▶ Exercise goal
Rewrite the material from the line with "The image size is (1238, 759)." up to and including the line with "point(732,250)", switching "New Folder" to "Shared Folder" and leaving everything else as it is.

[Entries for locating text and elements]
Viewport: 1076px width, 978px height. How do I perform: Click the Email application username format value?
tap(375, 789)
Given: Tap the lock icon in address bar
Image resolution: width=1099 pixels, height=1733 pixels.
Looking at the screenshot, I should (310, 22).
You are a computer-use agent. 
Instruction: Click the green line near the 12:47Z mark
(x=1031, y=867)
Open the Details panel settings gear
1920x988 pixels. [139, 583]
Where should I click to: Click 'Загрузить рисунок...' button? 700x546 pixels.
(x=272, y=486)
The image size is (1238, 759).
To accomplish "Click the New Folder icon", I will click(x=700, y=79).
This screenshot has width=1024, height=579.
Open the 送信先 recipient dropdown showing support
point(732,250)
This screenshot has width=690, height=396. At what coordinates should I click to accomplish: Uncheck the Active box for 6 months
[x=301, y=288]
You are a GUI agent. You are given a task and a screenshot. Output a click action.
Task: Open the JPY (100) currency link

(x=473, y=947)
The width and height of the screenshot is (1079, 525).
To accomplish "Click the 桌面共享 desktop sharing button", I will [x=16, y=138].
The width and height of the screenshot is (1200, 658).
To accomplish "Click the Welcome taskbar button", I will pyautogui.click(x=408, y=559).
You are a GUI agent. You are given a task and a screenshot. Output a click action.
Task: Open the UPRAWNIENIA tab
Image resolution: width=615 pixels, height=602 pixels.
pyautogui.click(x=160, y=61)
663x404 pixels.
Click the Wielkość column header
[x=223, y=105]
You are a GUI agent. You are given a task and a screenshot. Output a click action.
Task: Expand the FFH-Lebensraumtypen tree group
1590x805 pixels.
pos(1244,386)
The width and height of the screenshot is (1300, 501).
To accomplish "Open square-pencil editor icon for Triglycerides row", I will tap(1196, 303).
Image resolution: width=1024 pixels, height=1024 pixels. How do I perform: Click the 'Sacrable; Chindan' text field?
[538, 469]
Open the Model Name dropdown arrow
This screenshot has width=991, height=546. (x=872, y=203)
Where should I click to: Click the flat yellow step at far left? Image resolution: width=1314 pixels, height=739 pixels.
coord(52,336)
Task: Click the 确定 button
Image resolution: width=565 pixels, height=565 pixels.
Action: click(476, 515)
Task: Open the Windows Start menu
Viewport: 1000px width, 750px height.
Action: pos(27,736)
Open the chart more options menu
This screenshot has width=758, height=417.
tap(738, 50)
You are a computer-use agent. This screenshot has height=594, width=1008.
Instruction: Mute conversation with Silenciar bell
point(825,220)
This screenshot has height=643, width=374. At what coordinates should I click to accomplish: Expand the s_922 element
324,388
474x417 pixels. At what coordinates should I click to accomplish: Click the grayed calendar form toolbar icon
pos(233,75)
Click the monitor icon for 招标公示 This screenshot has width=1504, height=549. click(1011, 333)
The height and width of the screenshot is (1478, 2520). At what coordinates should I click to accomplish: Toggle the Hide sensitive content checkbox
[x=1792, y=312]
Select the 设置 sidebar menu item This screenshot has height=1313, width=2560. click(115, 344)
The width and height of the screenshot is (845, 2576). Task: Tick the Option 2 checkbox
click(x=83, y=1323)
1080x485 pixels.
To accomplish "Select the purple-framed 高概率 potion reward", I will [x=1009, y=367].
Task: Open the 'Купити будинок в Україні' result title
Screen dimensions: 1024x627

▶ Output for this exercise
The image size is (1238, 759).
To accomplish "Click the Shared Folder icon", I will click(x=700, y=79).
This screenshot has width=1024, height=579.
Open the 送信先 recipient dropdown showing support
point(732,250)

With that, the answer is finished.